**Directions for this task**
With pictures omitted, copy exactly the lines from the one containing "You are a GUI" through the end of the records below.

Data to examine Start Marker

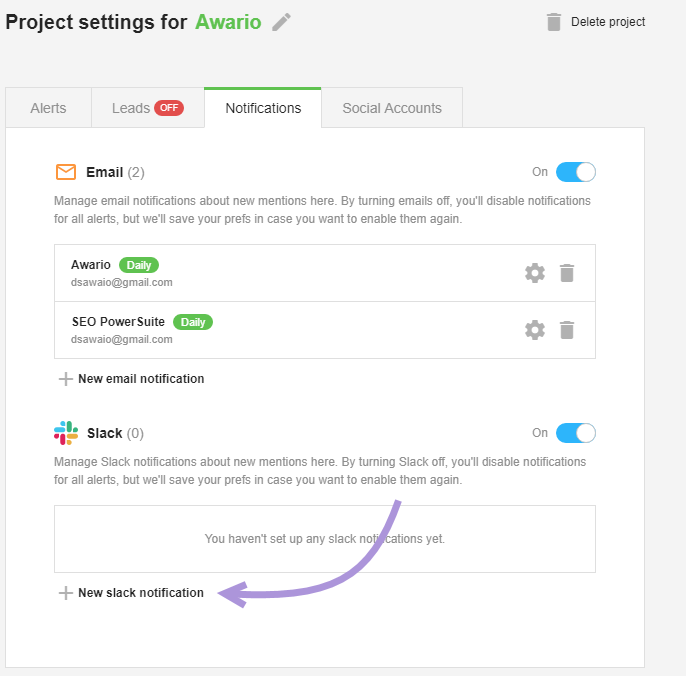Open settings gear for SEO PowerSuite notification
Screen dimensions: 686x676
(x=535, y=330)
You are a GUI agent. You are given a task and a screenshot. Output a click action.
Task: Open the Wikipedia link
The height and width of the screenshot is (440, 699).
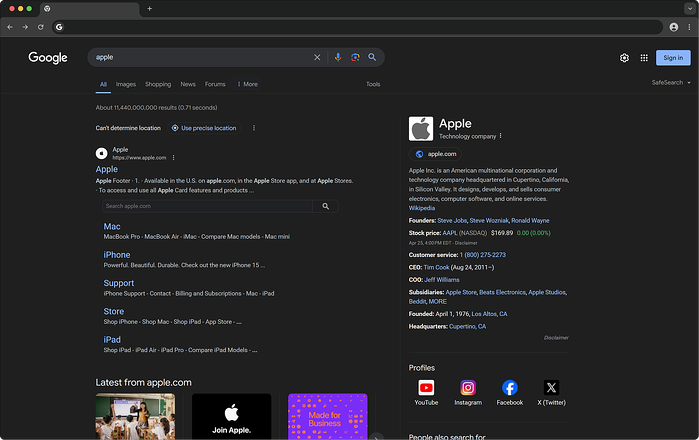tap(422, 208)
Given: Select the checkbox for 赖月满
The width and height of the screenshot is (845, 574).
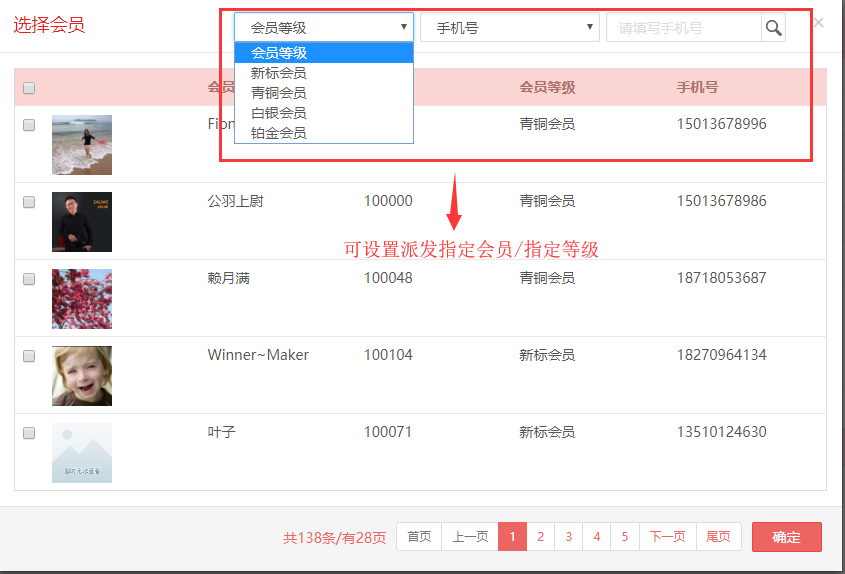Looking at the screenshot, I should tap(29, 279).
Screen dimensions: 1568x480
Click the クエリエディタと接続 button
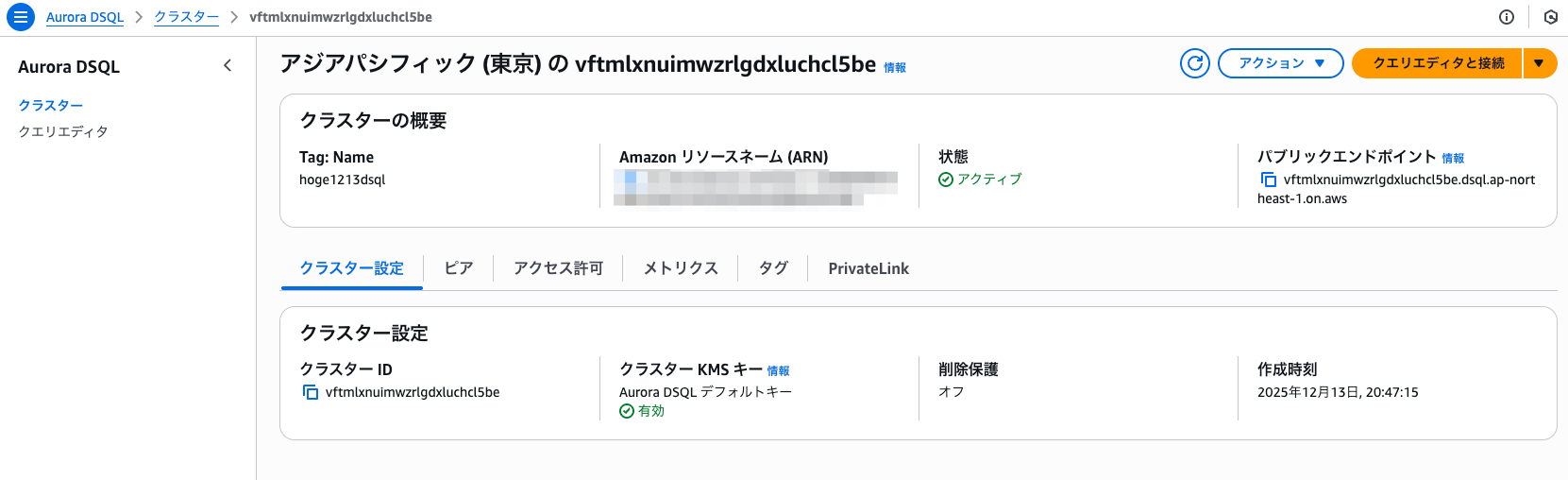[1438, 63]
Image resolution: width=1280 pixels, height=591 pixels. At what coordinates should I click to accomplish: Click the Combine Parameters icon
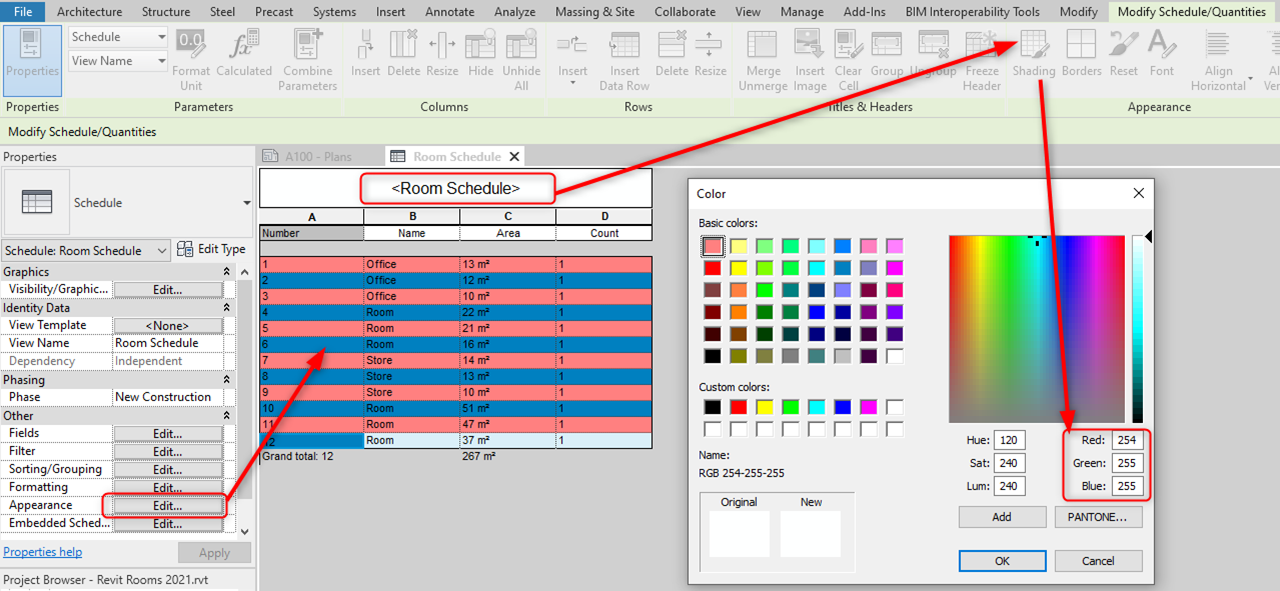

Data to examine End Marker

**Task output**
You are a GUI agent. You are given a task and a screenshot. Output a click action.
Task: Open the Wikipedia link
The height and width of the screenshot is (440, 699).
tap(422, 208)
Given: Select the checkbox for 赖月满
The width and height of the screenshot is (845, 574).
Looking at the screenshot, I should tap(29, 279).
Screen dimensions: 1568x480
Click the クエリエディタと接続 button
[1438, 63]
Image resolution: width=1280 pixels, height=591 pixels. At what coordinates should I click to accomplish: Click the Combine Parameters icon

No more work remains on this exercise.